Collected data:
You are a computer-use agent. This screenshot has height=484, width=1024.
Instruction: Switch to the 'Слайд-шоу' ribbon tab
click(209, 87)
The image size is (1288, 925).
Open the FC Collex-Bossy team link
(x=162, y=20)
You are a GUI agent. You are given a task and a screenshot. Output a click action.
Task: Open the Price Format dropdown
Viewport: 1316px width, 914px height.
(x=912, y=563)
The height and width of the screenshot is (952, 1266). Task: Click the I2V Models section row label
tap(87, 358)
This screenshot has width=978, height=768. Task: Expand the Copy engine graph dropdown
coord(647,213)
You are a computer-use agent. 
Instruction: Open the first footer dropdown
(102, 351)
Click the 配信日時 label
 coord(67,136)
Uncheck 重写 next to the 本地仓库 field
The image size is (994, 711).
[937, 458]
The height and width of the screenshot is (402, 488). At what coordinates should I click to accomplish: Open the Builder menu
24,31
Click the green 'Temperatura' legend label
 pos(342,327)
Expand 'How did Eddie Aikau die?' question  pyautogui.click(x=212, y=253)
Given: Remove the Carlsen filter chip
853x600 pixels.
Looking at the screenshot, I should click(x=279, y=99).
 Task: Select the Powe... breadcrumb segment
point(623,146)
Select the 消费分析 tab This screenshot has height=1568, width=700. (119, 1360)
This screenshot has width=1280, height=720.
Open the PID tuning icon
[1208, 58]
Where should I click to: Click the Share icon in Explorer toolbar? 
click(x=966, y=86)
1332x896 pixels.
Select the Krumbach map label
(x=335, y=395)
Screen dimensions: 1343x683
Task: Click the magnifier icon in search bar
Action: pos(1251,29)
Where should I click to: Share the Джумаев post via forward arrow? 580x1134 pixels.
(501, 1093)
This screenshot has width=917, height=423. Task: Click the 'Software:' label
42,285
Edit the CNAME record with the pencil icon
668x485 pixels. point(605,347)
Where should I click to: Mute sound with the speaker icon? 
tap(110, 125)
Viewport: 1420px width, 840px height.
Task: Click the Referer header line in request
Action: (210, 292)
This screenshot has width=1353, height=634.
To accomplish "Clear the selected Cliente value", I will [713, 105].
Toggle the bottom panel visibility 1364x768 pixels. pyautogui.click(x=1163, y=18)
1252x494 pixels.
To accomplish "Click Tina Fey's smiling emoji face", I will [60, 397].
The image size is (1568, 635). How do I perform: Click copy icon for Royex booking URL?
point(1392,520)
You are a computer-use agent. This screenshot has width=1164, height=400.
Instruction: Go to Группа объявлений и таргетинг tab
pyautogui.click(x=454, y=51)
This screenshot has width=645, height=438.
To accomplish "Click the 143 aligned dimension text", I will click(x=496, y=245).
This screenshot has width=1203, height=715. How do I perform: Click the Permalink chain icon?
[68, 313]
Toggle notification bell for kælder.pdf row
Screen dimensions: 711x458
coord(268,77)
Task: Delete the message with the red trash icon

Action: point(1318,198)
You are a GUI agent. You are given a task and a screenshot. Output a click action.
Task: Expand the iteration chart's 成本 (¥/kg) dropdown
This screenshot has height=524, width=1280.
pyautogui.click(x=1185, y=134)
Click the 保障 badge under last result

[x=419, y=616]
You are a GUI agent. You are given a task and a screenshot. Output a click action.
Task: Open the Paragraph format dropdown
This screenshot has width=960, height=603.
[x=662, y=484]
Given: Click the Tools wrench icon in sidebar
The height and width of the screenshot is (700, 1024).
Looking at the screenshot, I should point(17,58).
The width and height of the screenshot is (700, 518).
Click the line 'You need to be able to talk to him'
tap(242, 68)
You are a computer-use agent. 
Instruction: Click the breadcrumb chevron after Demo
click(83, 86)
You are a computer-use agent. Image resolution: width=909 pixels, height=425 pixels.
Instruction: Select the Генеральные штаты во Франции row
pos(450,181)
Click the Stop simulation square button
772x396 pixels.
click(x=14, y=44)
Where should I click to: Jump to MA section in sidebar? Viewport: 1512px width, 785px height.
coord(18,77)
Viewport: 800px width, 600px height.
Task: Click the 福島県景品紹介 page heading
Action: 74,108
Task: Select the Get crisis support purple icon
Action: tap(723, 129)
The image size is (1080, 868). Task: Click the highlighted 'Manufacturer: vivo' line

→ ABOUT THIS TASK: Your answer should consist of every record, printed exactly as given.

→ THE ANSWER:
You are a computer-use agent. This screenshot has height=484, width=1024.
Instruction: Switch to the 'Слайд-шоу' ribbon tab
click(209, 87)
The image size is (1288, 925).
Open the FC Collex-Bossy team link
(x=162, y=20)
You are a GUI agent. You are given a task and a screenshot. Output a click action.
Task: Open the Price Format dropdown
Viewport: 1316px width, 914px height.
(x=912, y=563)
The height and width of the screenshot is (952, 1266). Task: Click the I2V Models section row label
tap(87, 358)
This screenshot has width=978, height=768. Task: Expand the Copy engine graph dropdown
coord(647,213)
You are a computer-use agent. 
Instruction: Open the first footer dropdown
(102, 351)
Click the 配信日時 label
 coord(67,136)
Uncheck 重写 next to the 本地仓库 field
The image size is (994, 711).
[937, 458]
The height and width of the screenshot is (402, 488). At what coordinates should I click to accomplish: Open the Builder menu
24,31
Click the green 'Temperatura' legend label
 pos(342,327)
Expand 'How did Eddie Aikau die?' question  pyautogui.click(x=212, y=253)
Given: Remove the Carlsen filter chip
853x600 pixels.
Looking at the screenshot, I should click(x=279, y=99).
 Task: Select the Powe... breadcrumb segment
point(623,146)
Select the 消费分析 tab This screenshot has height=1568, width=700. (119, 1360)
This screenshot has width=1280, height=720.
Open the PID tuning icon
[1208, 58]
Where should I click to: Click the Share icon in Explorer toolbar? 
click(x=966, y=86)
1332x896 pixels.
Select the Krumbach map label
(x=335, y=395)
Screen dimensions: 1343x683
Task: Click the magnifier icon in search bar
Action: pos(1251,29)
Where should I click to: Share the Джумаев post via forward arrow? 580x1134 pixels.
(501, 1093)
This screenshot has width=917, height=423. Task: Click the 'Software:' label
42,285
Edit the CNAME record with the pencil icon
668x485 pixels. point(605,347)
Where should I click to: Mute sound with the speaker icon? 
tap(110, 125)
Viewport: 1420px width, 840px height.
Task: Click the Referer header line in request
Action: (210, 292)
This screenshot has width=1353, height=634.
To accomplish "Clear the selected Cliente value", I will [713, 105].
Toggle the bottom panel visibility 1364x768 pixels. pyautogui.click(x=1163, y=18)
1252x494 pixels.
To accomplish "Click Tina Fey's smiling emoji face", I will [60, 397].
The image size is (1568, 635). How do I perform: Click copy icon for Royex booking URL?
point(1392,520)
You are a computer-use agent. This screenshot has width=1164, height=400.
Instruction: Go to Группа объявлений и таргетинг tab
pyautogui.click(x=454, y=51)
This screenshot has width=645, height=438.
To accomplish "Click the 143 aligned dimension text", I will click(x=496, y=245).
This screenshot has width=1203, height=715. How do I perform: Click the Permalink chain icon?
[68, 313]
Toggle notification bell for kælder.pdf row
Screen dimensions: 711x458
coord(268,77)
Task: Delete the message with the red trash icon

Action: point(1318,198)
You are a GUI agent. You are given a task and a screenshot. Output a click action.
Task: Expand the iteration chart's 成本 (¥/kg) dropdown
This screenshot has height=524, width=1280.
pyautogui.click(x=1185, y=134)
Click the 保障 badge under last result

[x=419, y=616]
You are a GUI agent. You are given a task and a screenshot. Output a click action.
Task: Open the Paragraph format dropdown
This screenshot has width=960, height=603.
[x=662, y=484]
Given: Click the Tools wrench icon in sidebar
The height and width of the screenshot is (700, 1024).
Looking at the screenshot, I should point(17,58).
The width and height of the screenshot is (700, 518).
Click the line 'You need to be able to talk to him'
tap(242, 68)
You are a computer-use agent. 
Instruction: Click the breadcrumb chevron after Demo
click(83, 86)
You are a computer-use agent. Image resolution: width=909 pixels, height=425 pixels.
Instruction: Select the Генеральные штаты во Франции row
pos(450,181)
Click the Stop simulation square button
772x396 pixels.
click(x=14, y=44)
Where should I click to: Jump to MA section in sidebar? Viewport: 1512px width, 785px height.
coord(18,77)
Viewport: 800px width, 600px height.
Task: Click the 福島県景品紹介 page heading
Action: 74,108
Task: Select the Get crisis support purple icon
Action: tap(723, 129)
The image size is (1080, 868). Task: Click the highlighted 'Manufacturer: vivo' line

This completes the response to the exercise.